これらの試薬は、多くの化学反応で中間体やビルディングブロックとして使用され、様々な有機化合物の合成に不可欠です。
以下にそれぞれの試薬の発生方法について説明します。
1.有機リチウム試薬の発生方法
アルキルまたはアリールハライドに金属リチウムor n-BuLi、s-BuLi、t-BuLiを加え、
非常に低温(しばしば-78℃のドライアイス/アセトンバスで行われる)で反応させます(0℃でも大丈夫なものもあります)。
この反応では、ハライドがリチウムに置換され、有機リチウム化合物が生成します。
この反応は非常に発熱的であり、しばしばエーテル系溶媒(例:ジエチルエーテル、THF)の下で行われます。
発生させる有機リチウム種に関してはHMPAの添加が必要であり、その変異原性ゆえに嫌煙されているのですが、使わないと有機リチウム種が分解してしまうことがあります。
さらにHMPAに関しては変異原性を問題視する風潮があり(いいことだと思います)、代替試薬が様々に開発、販売されています。頭の片隅に置いておくといいでしょう。

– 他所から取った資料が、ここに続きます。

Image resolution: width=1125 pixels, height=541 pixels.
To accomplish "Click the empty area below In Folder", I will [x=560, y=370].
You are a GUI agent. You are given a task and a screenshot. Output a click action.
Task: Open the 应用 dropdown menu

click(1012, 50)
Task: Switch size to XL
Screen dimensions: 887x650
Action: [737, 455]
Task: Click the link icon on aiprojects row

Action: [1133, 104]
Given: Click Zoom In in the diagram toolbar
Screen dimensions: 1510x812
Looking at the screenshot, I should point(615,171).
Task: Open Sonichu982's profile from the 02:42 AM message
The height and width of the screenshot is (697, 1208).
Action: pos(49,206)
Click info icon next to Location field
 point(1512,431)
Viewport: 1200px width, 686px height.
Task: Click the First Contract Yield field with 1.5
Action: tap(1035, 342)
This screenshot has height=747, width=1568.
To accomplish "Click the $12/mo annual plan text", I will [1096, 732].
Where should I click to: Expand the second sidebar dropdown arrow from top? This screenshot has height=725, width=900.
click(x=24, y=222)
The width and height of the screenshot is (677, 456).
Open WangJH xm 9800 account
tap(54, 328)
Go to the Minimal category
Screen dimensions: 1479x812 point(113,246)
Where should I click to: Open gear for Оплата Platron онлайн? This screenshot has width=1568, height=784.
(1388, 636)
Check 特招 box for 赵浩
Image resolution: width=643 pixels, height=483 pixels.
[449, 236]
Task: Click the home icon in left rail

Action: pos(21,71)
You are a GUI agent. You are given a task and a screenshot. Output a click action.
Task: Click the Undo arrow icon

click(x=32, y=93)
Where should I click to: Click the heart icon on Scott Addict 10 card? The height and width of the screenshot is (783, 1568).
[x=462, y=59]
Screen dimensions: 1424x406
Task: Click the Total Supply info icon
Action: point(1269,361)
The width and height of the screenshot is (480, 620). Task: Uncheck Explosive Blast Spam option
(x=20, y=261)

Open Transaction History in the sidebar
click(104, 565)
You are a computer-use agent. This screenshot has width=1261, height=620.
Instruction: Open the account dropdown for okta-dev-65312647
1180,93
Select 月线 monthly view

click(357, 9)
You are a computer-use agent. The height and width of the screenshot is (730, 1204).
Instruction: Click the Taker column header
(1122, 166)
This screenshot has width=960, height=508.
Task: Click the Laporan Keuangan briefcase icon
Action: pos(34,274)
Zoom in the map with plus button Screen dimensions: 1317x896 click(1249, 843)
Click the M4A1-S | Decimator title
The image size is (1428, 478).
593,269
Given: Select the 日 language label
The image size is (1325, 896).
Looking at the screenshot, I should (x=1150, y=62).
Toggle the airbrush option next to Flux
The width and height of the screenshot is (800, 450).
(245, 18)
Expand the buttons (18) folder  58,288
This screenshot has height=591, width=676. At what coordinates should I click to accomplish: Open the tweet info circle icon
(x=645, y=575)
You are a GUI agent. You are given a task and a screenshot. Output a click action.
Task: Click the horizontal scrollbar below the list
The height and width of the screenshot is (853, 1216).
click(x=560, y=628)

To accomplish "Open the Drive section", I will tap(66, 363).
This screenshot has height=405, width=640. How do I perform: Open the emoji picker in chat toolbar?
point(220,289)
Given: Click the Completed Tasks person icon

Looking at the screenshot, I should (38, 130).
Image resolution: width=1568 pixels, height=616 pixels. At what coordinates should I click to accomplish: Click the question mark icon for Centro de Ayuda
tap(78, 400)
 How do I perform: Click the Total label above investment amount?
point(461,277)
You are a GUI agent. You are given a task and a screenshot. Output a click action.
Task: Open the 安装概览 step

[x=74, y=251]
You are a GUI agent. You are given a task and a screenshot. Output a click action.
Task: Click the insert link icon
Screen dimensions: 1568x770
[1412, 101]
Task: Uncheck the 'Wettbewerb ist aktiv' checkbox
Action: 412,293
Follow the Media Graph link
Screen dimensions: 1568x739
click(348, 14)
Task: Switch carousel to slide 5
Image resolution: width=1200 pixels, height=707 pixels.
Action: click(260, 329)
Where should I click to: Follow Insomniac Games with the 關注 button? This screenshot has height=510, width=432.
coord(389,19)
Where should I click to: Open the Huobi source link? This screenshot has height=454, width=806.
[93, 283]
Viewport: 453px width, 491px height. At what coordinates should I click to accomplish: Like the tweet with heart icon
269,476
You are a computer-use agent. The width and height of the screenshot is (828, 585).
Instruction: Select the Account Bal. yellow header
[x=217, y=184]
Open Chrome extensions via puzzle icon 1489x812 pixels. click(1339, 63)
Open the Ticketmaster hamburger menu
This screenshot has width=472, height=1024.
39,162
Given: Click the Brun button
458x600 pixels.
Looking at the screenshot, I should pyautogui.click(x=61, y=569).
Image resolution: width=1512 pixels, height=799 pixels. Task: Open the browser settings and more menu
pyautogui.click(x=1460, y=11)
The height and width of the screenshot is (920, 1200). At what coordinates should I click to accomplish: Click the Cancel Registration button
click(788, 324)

筆者も5、6種類検討したことがありますが結局HMPAが良かったという経験があります。
とにかく合成経路を通したいときのファーストチョイスはHMPAでいいと思います。
基質の合成経路を通さないことには話が始まりませんからね。
ちなみに金属お反応に使う場合は金属リチウムの塊をセラミック包丁で切り刻む必要があります。
この際、金属包丁を使ってしまうと。事故につながりかねませんので、気をつけましょう。
i一般に有機マグネシウム試薬(Grinard試薬)は、アルキルハライドまたはアリールハライドと金属マグネシウムを反応させることで生成されます。この反応は「通称」グリニャール反応として知られています。
調製法1:
乾燥したエーテル(一般的にはEt2OまたはTHF)の溶媒中で、金属マグネシウムの細片とアルキルまたはアリールハライドを反応させます。この反応はしばしば室温またはわずかに加熱して行われます。
コツ:金属マグネシウムを使ってGrignard試薬を調製しようとするときは金属マグネシウムリボンからその調整をすることと思います。
そのときはガラス反応装置をヒートガンで乾燥するときに、マグネシウムリボンも一緒にフラスコの中に入れてしまい、マグネットで外から揺さぶって中でよく乾燥するとよいでしょう。そうすることで反応容器の壁にくっつきにくくなり、実験で仕込むときに厄介ごとが減るので良いかと思います。また、研究室にオクタゴン回転子があるのであれば、それを使うとよいでしょう。オクタゴン回転子は固まり状試薬をフラスコの中で粉砕するのに役立ちます。そこまで高価なものでもないのでなければ調達するのもよいと思います。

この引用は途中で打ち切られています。